The deaf driver who hit and seriously injured a 64-year-old woman during Comic-Con in San Diego last July has been criminally charged in the matter. Matthew Pocci, 47, is facing one count of reckless driving with injury and one count of personal infliction of great bodily injury, according to the San Diego District Attorney’s office. He is expect in court for arraignment on March 9.

ZombieWalk 2013 image
ZombieWalk 2013 image

Pocci was driving through San Diego with two other deaf adults and his child in the back when they came upon a crowded intersection. The bulk of the ZombieWalk crowd (held annually without incident for seven years) had passed, but the intersection was still crowded with people — some dressed as zombies and other regular pedestrians. After waiting awhile to get through the intersection, Pocci began honking the horn and tried to edge his way through the crowd with his vehicle.

After he began inching forward, video shows that one member of the crowd jumped on his hood, others pounded the car, and it appeared in the video that Deadline posted at the time that one man opened the back door of the car where his child sat. Police said that the car’s windshield was shattered.

Pocci’s attorney said his child became frightened by the costumes, the situation escalated, and the car’s occupants became scared for their lives. The car bolted forward quickly, striking a woman who was hit and knocked to the ground. She was not in costume.

ZombieWalk Map
ZombieWalk Map

According to the police at the time, the pedestrians legally crossing the street had the right of way. “For vehicle code and common sense, you cannot use a car to move people out of the way,” said Lt. Marshall White, who is in charge of special events for the San Diego Police Department, at the time. “Never ever can you use a deadly weapon to make a path across a crowd of people. When you are in a busy congested area, you must wait. I do not want to condone people’s impatience in justifying a car to go through a crowd of people.”

Countered Pocci’s attorney Dan Gilleon: “Matthew was in fear for his life. You don’t put a person in a position where he is surrounded and has to make a decision, ‘Do I get out of here and save my family because we were in fear of our lives, or do we stay and get hurt or worse?’ There should have been permits and police along the walk for traffic control. There was no criminal intent here.”

Video from the incident indicated Pocci laid on the horn before bolting through the crowd. “A lot of focus was paid on the honking of the horn,” Gilleon said, “but you have to understand that from a deaf’s person’s perspective, he’s never heard a horn. All he knows that you use the horn to alert people to get out of the way.”

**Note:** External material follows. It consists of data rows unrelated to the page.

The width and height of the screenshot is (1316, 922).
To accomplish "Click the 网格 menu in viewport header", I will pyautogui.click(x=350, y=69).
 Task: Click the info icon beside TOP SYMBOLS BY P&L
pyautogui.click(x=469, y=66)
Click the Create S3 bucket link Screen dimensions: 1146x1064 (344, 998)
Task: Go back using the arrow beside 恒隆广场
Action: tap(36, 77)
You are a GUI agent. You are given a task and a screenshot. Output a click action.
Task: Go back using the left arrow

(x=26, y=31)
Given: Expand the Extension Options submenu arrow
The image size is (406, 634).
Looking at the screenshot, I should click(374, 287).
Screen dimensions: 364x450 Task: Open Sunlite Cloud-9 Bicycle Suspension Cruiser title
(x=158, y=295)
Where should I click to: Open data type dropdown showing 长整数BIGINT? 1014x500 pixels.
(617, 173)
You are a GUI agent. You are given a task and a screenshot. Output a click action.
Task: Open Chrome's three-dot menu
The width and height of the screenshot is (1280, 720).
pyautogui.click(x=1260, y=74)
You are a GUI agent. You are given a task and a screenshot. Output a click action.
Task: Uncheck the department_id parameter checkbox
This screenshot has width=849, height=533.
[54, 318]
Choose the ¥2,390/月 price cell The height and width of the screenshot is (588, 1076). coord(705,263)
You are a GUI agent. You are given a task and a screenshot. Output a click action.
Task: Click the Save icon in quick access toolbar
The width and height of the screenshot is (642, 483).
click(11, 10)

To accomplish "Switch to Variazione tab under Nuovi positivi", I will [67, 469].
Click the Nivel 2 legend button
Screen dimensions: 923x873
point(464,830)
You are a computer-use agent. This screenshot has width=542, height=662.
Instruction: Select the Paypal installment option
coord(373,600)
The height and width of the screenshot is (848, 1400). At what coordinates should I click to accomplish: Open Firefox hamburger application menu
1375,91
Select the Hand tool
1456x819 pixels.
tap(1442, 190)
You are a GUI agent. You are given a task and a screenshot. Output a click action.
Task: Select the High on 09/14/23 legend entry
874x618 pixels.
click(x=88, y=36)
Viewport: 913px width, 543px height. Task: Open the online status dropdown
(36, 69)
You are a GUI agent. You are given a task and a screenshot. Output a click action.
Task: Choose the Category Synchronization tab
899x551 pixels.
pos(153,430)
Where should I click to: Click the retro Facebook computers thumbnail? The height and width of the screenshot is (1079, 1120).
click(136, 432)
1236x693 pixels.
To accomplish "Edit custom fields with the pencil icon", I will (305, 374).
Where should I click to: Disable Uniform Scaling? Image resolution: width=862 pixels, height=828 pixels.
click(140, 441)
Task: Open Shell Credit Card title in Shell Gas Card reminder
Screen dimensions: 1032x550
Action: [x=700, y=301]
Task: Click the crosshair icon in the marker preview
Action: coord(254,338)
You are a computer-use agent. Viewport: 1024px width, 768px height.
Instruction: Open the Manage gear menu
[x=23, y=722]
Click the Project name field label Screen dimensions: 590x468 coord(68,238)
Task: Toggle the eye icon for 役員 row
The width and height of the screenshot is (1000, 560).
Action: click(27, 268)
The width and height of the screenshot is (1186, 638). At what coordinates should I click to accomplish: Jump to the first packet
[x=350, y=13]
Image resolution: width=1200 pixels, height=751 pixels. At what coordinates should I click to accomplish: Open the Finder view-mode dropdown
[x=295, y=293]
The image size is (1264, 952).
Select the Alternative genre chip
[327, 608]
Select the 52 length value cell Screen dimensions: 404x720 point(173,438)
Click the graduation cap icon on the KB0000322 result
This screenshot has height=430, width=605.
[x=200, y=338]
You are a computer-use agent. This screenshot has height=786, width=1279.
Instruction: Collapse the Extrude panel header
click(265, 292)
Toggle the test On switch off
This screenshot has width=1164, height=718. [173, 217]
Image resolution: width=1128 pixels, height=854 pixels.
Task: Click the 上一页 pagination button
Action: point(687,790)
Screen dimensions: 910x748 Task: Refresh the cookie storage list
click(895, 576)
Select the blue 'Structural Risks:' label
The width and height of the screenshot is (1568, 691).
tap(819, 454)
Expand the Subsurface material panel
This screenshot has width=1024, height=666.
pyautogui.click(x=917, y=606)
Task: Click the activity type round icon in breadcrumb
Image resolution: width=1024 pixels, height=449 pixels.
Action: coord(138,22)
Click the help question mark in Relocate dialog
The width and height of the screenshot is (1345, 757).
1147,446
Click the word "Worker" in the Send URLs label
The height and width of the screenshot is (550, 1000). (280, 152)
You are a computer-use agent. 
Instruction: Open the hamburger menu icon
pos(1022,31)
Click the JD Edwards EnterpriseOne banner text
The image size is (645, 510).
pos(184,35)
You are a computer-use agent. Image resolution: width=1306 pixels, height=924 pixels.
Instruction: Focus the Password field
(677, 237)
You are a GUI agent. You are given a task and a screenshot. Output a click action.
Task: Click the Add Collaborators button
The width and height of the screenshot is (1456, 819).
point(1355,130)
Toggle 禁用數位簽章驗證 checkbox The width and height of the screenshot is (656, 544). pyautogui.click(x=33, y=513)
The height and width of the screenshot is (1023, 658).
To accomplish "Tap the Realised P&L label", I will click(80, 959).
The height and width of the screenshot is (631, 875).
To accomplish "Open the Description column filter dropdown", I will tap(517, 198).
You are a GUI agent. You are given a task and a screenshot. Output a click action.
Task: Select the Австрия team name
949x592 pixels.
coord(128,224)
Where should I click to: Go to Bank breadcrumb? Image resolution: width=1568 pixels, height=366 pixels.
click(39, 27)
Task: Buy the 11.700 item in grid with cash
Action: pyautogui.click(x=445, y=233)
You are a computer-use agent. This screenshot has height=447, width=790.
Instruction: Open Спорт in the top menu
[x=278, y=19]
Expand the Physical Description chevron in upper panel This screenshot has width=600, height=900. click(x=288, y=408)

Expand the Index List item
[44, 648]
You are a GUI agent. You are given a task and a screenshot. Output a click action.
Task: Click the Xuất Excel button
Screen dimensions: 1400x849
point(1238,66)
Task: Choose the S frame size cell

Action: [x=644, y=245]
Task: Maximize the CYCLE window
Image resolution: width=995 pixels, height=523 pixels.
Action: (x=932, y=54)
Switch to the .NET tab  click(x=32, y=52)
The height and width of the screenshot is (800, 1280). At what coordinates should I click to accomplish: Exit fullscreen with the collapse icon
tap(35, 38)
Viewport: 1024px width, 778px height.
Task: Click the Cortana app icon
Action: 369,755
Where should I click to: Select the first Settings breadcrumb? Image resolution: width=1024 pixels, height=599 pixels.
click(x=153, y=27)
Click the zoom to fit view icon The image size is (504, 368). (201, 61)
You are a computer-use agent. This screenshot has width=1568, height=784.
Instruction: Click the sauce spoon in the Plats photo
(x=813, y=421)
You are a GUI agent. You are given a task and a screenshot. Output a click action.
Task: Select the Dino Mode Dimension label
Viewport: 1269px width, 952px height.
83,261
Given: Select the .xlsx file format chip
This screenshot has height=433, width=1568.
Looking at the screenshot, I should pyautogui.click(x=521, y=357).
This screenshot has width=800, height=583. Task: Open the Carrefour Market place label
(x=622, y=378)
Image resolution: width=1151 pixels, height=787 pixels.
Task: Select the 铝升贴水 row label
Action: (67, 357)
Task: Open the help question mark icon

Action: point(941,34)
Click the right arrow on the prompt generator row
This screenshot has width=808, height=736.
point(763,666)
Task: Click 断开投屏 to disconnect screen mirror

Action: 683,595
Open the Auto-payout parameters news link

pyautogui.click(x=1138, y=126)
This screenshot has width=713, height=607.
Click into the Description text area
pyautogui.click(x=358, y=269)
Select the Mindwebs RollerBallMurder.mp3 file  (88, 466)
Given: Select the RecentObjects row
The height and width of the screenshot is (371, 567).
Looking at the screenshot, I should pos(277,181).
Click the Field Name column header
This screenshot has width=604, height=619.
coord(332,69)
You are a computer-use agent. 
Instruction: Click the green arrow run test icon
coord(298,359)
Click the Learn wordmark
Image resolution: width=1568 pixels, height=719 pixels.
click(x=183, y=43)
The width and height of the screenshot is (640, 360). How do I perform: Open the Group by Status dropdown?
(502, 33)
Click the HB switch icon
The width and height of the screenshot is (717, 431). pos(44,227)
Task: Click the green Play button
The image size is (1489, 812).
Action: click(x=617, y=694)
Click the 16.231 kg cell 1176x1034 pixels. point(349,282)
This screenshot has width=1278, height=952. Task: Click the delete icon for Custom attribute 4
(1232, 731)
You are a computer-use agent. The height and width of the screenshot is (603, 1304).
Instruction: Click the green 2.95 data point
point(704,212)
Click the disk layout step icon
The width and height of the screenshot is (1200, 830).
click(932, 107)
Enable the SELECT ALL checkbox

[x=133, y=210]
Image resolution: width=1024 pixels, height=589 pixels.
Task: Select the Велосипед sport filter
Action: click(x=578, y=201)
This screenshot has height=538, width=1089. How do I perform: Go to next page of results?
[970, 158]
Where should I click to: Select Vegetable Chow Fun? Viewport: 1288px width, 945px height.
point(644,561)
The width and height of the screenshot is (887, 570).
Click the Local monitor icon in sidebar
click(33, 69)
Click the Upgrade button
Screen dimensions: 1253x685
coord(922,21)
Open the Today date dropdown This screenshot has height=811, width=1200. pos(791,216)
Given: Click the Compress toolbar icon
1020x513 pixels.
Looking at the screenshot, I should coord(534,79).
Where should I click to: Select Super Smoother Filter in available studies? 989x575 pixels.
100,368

There was no permit issued at the time for the annual ZombieWalk. Deadline was told in July that the event’s organizers didn’t need one because it was a small group that was about one block long and they obeyed traffic signals. There also were no police officers present at the intersection, but it was regulated by stop signs.

“You can’t go out there and say permits aren’t needed to control these crowds,” said Gilleon. “The Chief of Police Shelly Zimmerman was leading the march. She said that they were there to make sure that the ZombieWalk crowd was following rules, but the most important rule would have been a permit requirement that would have resulted in traffic control. There needed to be a permit with this large of a crowd. The evidence is going to be very strong and very compelling that this was initially investigated by the police and was determined to be non-criminal. My opinion is that the city needed to save face and avoid liability for someone who was severely injured.

“It’s absurd how the chief of police and police turn a blind eye to all the dangers that come from Comic-Con crowds,” he said. “They are scared if Comic-Con is not down there and going elsewhere that the city will lose revenue.”